Spain: Abandoned villages up for sale in Galicia as population plummets
Around 400 villages are up for sale in Spain's northern Galicia, some of which are being offered for free.
The villages come with verdant settings, including bread-making hearths, barns and stone and wood granaries used until a decade ago, when the villages had a decent population.
"This is as near as paradise as I can think of," says Mark Adkinson, who founded the Galician Country Homes real estate firm and has recently begun marketing abandoned villages.
This northwestern region of the country is plagued with a shrinking population, resulting in some mayors selling the villages for free to anyone who can repopulate it by bringing people back, more importantly, the youth.
Like in many parts of Europe, population decline is serious issue, especially in the Iberian peninsula that includes Galicia, Asturias, and northern Portugal. Economic crisis has led the young to emigrate and those that remain have restrained from having children.
Spain's National Statistics Institute, recently estimated that more than half of the country's nearly 3,000 abandoned villages are in Galicia, reports Christian Science Monitor.

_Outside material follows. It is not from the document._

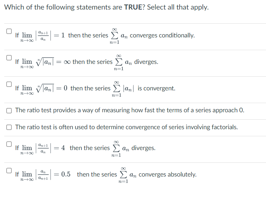Click the sentence about how fast terms approach 0
The width and height of the screenshot is (266, 197).
coord(129,111)
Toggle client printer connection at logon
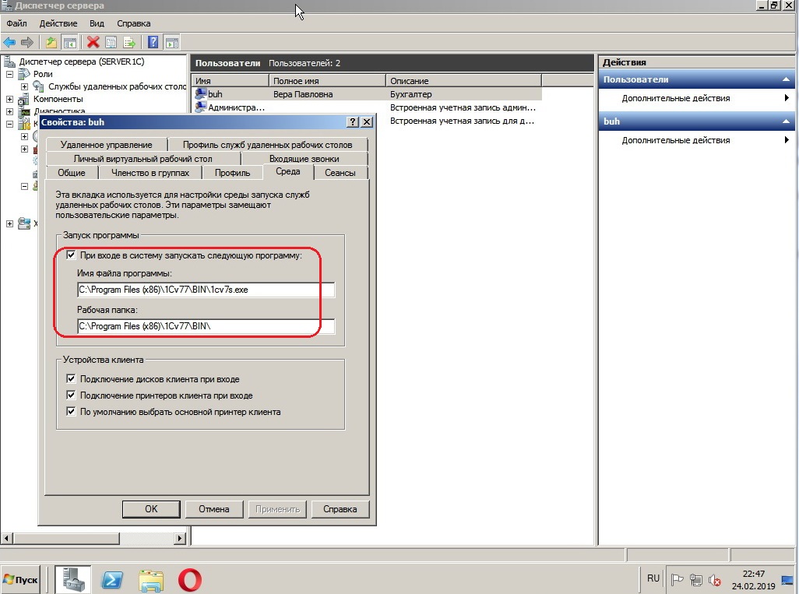The width and height of the screenshot is (799, 594). click(x=72, y=395)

Local Galician governments are using television ads to urge women to have children, while some like the mayor of rural Cortegada, Avelino Luis de Francisco Martinez, is giving away an abandoned village for free to anyone who can restore the 12 vacant homes.
"They can do with it whatever they want, as long as it brings back value to the community," he says.
The latest figures from the European Commission's Eurostat show that while the average fertility rate in the European Union stands at 1.55 births per woman, in the hardest hit countries it is below average: 1.27 in Spain, 1.2 in Portugal, and 1.3 in Greece.
Galicia's rate stands at only about 1 birth per woman in recent times, and sometimes even below that.
Many of Galicia's villages have been overrun by weeds and unless the trend is reversed much of the region will become a wild land, says Xoaquin Fernandez Leiceaga, a former lawmaker and professor of economics at the University of Santiago de Compostela.
Nearly all Gallegos like himself have a piece of ancestral land which they value. "We still have a rural mindset," he said and added, "It is a world that is disappearing, with nothing to substitute it."